The so-called “sanctuary city” bill before the Texas House this week is a major threat to the safety and security of Texas families. But Governor Greg Abbott, serving as a right-hand man to President Donald Trump, has made the bill an emergency item — and Texas Republicans in the Legislature have been all too quick to move it along.
I am proud that House Democrats defeated a Calendar Rule for Senate Bill 4, which would have only helped the leadership pass the bill. Still, in a truly upsetting example of misplaced priorities, it remains troubling that the bill comes to the floor of the Texas House before several CPS reform bills, before the Sandra Bland Act, and before any fix to the discriminatory photo ID law or redistricting maps.
Law enforcement groups reject this terrible piece of legislation, because it breeds distrust which makes our communities less safe. The Houston Chief of Police reported that Latinos in Houston are reporting fewer rape and domestic violence crimes, likely due to all the fear resulting from ramped-up-rhetoric on immigration.

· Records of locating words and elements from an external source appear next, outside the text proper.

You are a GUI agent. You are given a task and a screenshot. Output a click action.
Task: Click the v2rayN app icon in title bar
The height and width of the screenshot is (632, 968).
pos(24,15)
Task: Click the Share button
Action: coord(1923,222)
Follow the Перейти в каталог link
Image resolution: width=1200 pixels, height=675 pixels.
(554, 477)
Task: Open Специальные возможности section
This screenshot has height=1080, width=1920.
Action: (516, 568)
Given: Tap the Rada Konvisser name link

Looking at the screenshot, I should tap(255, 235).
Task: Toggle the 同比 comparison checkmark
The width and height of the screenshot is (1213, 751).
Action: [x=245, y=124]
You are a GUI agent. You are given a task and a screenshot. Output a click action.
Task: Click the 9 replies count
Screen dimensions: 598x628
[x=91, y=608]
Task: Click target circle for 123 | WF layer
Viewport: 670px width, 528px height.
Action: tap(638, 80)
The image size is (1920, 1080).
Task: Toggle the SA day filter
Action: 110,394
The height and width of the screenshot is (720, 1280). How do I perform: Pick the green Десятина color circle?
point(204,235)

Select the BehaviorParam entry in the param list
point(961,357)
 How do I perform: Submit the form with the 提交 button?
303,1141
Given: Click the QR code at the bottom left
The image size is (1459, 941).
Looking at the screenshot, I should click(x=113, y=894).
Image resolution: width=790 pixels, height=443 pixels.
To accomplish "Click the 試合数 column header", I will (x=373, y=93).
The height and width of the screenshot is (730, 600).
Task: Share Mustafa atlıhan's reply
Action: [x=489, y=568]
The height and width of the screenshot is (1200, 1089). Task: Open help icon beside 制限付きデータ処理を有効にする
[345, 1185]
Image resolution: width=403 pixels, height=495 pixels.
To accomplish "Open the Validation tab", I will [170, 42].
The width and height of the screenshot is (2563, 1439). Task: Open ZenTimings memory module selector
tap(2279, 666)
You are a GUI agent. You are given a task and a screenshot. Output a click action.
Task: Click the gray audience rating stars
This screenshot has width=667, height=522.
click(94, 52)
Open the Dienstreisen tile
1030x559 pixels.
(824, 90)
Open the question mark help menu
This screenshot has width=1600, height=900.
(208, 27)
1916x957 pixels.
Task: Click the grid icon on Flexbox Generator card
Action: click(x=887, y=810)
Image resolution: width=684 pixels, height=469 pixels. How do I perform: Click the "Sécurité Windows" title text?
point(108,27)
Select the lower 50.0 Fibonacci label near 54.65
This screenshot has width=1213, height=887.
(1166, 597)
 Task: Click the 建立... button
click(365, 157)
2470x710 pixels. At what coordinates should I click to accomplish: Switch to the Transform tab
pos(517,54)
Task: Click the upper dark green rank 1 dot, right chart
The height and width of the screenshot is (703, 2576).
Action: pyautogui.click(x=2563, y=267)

The bill could turn campus police into immigration enforcement officials. That fear was made real earlier this year, when San Antonio student Josue Romero was almost deported despite his status as a DACA student. So instead of planning for graduation in a month, children and families are creating deportation plans — what to do in case a child or parent is surprisingly or unjustly deported.
All of this comes after three federal court rulings this year, and six since 2011, found that Republicans in the Texas Legislature intentionally discriminated against minorities when they passed the photo ID bill and created the redistricting maps. Instead of fixing those glaring mistakes, Texas Republicans are diving head first into another law that makes our communities less safe by discriminating against Texas Latinos.
House Democrats will do everything in our power to stop the bill. And hopefully, somehow, we will be able to prevent this dangerous piece of legislation from becoming law.